2.2.2.2.2. Thermal desorption of dynamic headspace volatiles by Tenax

A second set of thermal desorption techniques combines the sensitivity of thermal desorption with the controlled sampling of dynamic headspace collections. Collection of sample volatiles is similar to other dynamic headspace collection techniques. Unlike SPME, sample peaks collected and separated by thermal desorption can be readily quantified using techniques for solvent-desorbed collection systems (see section 2.2.2.3.). 

Sample headspace is actively drawn by vacuum through a cartridge where volatiles are trapped in the adsorbent packing material. The packing material most commonly used is Tenax TA (replacing Tenax GC), which can be combined with activated carbon to increase capture of both non-polar and polar certain chemicals (Raguso and Pellmyr, 1998). Thermally-desorbed Tenax has a long history of use in honey bee systems and is still used today (Moritz and Crewe, 1991; Schöning et al., 2012).  The cartridge is later (immediately after volatile sampling) inserted into a modified GC injection port (which is larger than the normal syringe needle injection port to accommodate the Tenax filter) and rapidly heated to desorb all of the trapped volatiles from the packing material onto the column (see section 2.2.3.). Refer to sections 2.2.2.3. and 2.2.2.4. for application examples.

Pros: Like SPME, Tenax thermal desorption has a distinct advantage over solvent-desorbed samples in the absence of solvent peaks that may obscure highly-volatile compounds. Typically, samples are analysed immediately after volatile collection.
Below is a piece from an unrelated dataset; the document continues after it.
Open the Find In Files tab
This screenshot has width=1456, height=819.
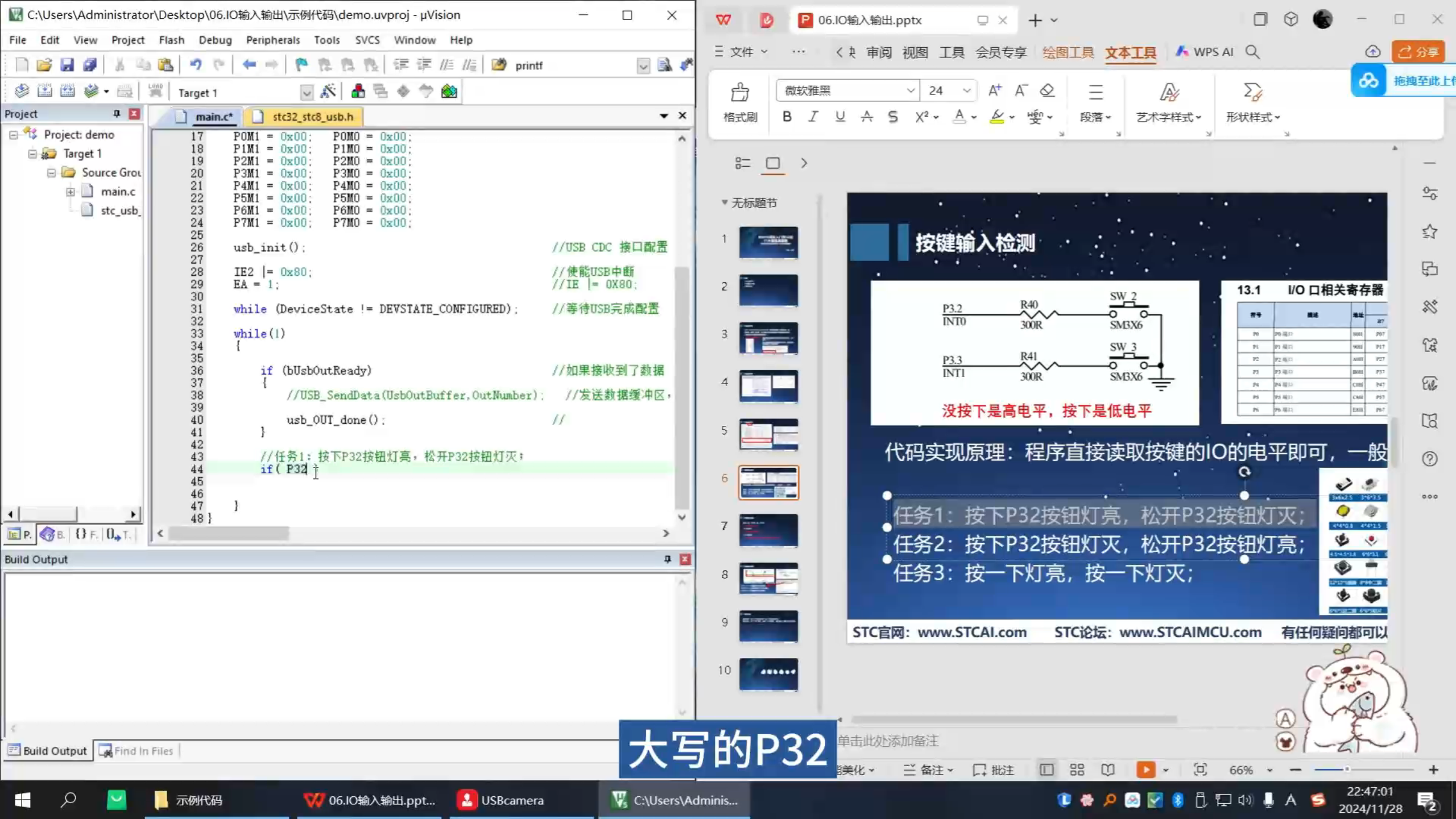136,751
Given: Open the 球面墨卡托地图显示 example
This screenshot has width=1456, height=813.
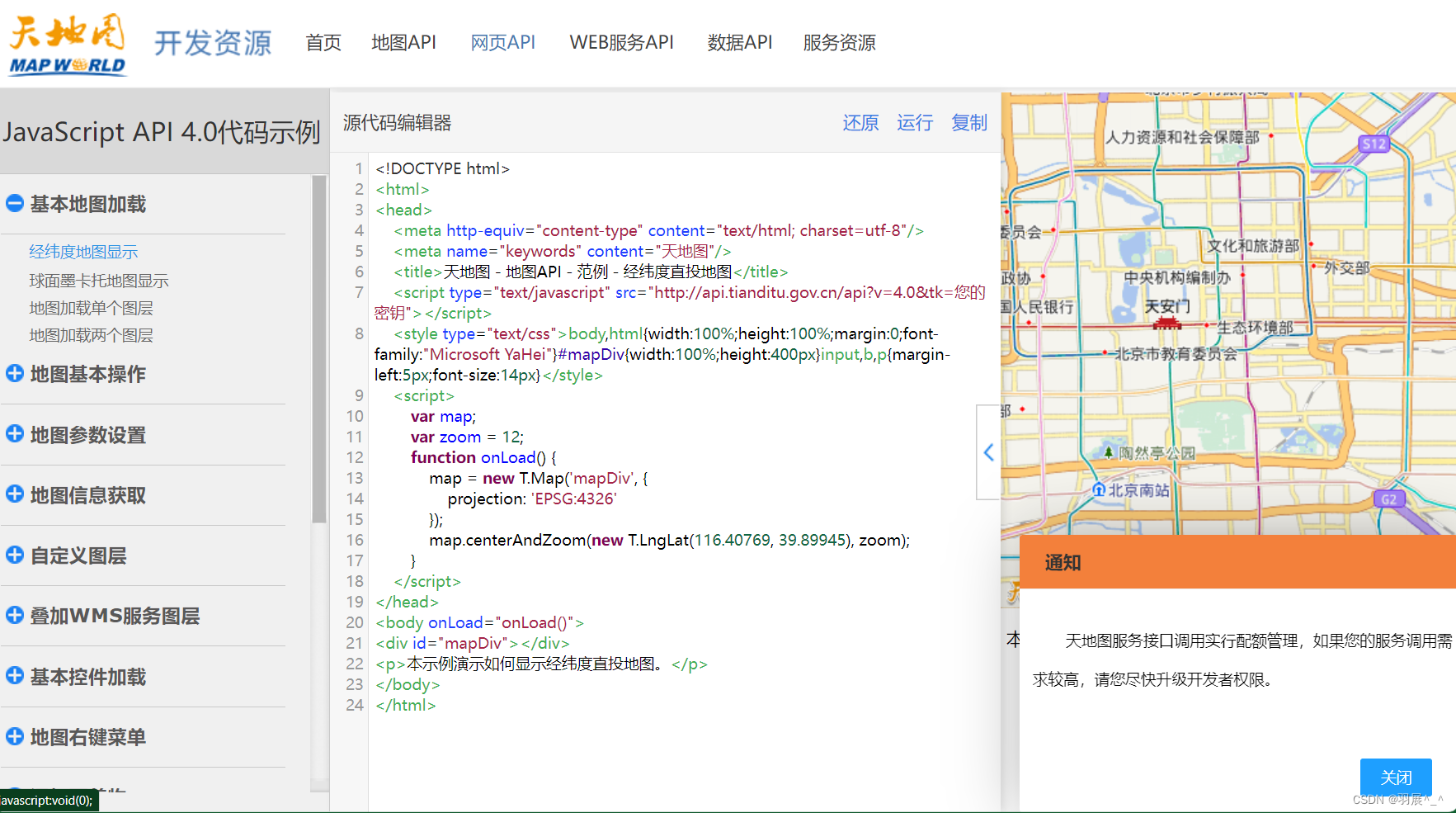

Cons: One major disadvantage of Tenax is that these thermal desorption methods require significant equipment and expertise compared with SPME and solvent desorption methods.  Tenax collections make use of the volatile collection infrastructure used with solvent-extracted adsorbents as well as a modified injector port. Compared to solvent desorption, thermal desorption is a relatively slow sample injection technique that will lead to peak broadening for very volatile compounds during GC separations. These problems are partially corrected by cryofocusing techniques that use an automatic thermal inject system to rapidly heat and inject sample chemicals onto the column. Because cryotrap methods are advanced techniques, new researchers should use other collection techniques to initially sample volatiles (see sections 2.2.2.2.1 and 2.2.2.3).